A cent’anni dalla sua uccisione El caudillo del sur, cioè il comandante del sud, continuerà a vivere. Emiliano Zapata, il leader della rivoluzione messicana di inizio secolo scorso, moriva in un’imboscata il 10 aprile del 1919 dopo aver combattuto la lotta per la restituzione delle terre ai contadini.
Per anni i peones avrebbero continuato a credere che Zapata fosse vivo, arroccato sulle montagne difendendo l’idea della terra come un diritto; ora, cent’anni più tardi, il suo volto e i proverbiali baffi si trasferiranno invece sulle confezioni di tequila e sui sombrero, i tradizionali copricapi centramericani. Gli eredi di Zapata hanno infatti firmato un accordo di licenza per trasformare il nome del rivoluzionario di Anenecuilco in un brand.
Zapata, l’eroe del Messico che sconfisse la dittatura
Quello che va dal 1910 al 1920 è il decennio rivoluzionario del Messico, gli anni che posero fine alla trentennale dittatura di Porfirio Diaz. Una rivolta complessa, sfaccettata, guidata da personaggi diversi le cui vicende si sarebbero poi incrociate con epiloghi drammatici: inizialmente Zapata guidò la ribellione nel sud del Paese, nello Stato di Morelos; Pancho Villa fu operativo a nord; entrambi nella scia di Francisco Madero che già nel 1911 aveva conquistato la città messicana di Juarez, al confine con gli Stati Uniti.
Fu proprio contro Madero, il primo a far partire la ribellione contro Diaz, che si concentrò la battaglia di Zapata dopo la cacciata a Parigi di Porfirio, nell’11: accusandolo di aver tradito le promesse di una riforma agraria, il leader del sud decise di richiamare alla armi i zapatisti e di combatterlo.
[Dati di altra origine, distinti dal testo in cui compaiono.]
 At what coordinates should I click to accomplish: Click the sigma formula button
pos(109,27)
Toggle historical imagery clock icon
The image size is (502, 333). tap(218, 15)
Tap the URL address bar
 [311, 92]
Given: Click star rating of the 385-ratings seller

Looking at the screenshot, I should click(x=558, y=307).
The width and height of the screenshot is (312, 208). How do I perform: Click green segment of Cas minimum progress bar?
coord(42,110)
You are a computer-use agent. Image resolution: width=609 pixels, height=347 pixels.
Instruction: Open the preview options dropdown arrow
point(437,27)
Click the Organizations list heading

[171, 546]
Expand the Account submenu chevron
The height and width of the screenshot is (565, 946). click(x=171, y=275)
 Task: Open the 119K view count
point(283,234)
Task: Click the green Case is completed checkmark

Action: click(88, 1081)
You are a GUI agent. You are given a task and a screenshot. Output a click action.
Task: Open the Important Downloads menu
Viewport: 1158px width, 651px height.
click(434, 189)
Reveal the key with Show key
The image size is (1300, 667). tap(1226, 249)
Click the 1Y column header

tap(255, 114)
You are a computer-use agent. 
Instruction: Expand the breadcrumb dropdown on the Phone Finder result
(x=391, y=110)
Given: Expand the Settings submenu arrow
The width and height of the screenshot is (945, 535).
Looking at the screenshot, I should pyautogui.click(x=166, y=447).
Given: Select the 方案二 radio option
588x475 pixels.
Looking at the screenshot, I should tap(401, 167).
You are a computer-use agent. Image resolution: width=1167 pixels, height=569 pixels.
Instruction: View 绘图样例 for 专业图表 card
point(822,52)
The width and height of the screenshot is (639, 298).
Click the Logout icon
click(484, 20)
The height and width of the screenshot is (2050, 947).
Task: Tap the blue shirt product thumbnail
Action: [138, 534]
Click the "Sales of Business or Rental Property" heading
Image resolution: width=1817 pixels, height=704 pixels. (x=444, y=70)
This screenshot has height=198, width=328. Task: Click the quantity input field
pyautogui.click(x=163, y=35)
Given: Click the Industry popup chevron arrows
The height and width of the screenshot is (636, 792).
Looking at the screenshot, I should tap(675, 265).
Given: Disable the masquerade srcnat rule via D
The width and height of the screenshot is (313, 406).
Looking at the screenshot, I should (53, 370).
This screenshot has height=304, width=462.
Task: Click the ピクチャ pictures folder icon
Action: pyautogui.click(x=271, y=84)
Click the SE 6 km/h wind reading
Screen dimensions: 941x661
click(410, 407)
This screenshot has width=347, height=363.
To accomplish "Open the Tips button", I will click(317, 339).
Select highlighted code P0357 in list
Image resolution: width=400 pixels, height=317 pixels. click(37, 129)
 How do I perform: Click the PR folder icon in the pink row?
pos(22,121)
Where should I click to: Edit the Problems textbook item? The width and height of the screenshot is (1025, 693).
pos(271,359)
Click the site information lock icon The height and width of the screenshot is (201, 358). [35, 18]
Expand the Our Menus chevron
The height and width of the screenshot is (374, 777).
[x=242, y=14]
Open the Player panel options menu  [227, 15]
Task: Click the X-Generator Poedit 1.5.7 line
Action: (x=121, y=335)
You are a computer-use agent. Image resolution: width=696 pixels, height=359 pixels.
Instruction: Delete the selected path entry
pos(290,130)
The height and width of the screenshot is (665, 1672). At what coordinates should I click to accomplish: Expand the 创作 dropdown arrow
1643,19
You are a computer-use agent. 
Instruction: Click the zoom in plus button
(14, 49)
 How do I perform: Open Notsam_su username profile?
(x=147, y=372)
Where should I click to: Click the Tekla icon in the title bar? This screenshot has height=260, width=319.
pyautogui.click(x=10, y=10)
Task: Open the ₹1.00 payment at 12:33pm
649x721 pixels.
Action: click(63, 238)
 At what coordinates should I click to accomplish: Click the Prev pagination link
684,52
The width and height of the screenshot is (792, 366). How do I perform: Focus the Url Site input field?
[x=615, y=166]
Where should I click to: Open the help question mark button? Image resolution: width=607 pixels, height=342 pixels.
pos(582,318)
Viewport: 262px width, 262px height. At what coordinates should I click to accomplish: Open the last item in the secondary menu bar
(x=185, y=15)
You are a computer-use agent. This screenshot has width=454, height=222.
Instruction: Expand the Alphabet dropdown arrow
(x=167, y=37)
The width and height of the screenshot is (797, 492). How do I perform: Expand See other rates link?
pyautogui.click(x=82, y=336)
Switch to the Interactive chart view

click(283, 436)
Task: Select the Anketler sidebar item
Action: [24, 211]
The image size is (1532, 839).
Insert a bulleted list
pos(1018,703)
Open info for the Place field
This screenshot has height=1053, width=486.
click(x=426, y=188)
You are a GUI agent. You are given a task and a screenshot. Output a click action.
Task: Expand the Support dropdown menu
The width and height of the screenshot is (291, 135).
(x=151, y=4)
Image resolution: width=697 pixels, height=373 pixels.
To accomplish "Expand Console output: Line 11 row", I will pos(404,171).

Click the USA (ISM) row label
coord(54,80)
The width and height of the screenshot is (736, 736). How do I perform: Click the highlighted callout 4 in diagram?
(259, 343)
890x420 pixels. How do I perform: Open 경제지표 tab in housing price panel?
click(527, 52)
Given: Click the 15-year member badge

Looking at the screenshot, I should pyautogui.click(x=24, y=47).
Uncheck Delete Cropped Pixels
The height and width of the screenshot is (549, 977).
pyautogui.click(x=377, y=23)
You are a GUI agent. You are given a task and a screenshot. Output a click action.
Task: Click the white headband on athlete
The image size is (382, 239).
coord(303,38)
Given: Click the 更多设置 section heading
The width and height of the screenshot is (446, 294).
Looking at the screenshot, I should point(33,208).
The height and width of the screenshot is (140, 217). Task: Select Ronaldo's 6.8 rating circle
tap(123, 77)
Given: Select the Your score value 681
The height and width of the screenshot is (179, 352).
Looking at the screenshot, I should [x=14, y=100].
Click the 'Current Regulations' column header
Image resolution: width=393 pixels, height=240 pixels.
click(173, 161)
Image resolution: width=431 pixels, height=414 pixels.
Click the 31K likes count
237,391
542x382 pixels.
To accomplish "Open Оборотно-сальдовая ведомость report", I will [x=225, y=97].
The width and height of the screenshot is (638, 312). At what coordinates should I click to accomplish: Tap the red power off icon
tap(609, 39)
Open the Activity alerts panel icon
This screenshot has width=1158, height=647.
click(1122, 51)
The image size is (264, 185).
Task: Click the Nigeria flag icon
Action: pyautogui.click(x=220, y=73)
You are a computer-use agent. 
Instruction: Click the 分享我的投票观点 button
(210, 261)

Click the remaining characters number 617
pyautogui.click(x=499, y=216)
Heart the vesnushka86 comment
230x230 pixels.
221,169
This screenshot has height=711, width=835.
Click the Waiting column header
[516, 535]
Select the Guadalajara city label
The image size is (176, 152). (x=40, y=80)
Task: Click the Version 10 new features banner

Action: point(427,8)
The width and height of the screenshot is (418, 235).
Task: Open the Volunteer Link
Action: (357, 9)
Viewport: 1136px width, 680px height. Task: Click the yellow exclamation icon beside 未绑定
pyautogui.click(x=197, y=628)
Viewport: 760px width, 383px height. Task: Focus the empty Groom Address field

Ma la storia di quel decennio rivoluzionario è un intricato mescolamento di storie e di protagonisti: ci fu Alvaro Obregon (che sarebbe diventato presidente nel 1920, alla fine della rivoluzione, dando avvio alle agognate riforme), e quel Venustiano Carranza il cui rifiuto della convenzione di Aguascalientes (1914) messa a punto per unire le diverse fazioni rivoluzionarie avrebbe dato il la alla guerra civile. Fu lo stesso Carranza a ordire, nel ‘19, la trappola in cui perse la vita Zapata.
Il rivoluzionario celebrato anche da Marlon Brando
Quattro mesi dopo quel 10 aprile del 1919 Zapata avrebbe compiuto 40 anni. A quel traguardo però il leader del sud non ci arrivò mai: fece in tempo a veder realizzata la sua idea di democrazia partecipata, la Comune di Morelos, e poi venne ucciso. Morì in piedi, come amava ripetere: “È meglio che vivere in ginocchio”, il suo ritornello.
Una figura, quella di Zapata, divenuta presto leggenda anche grazie al film del 1952 ‘Viva Zapata!” e alla recitazione di un Marlon Brando appena 28enne ma capace, con quel ruolo, di collezionare la seconda nomination agli Oscar al terzo film da protagonista.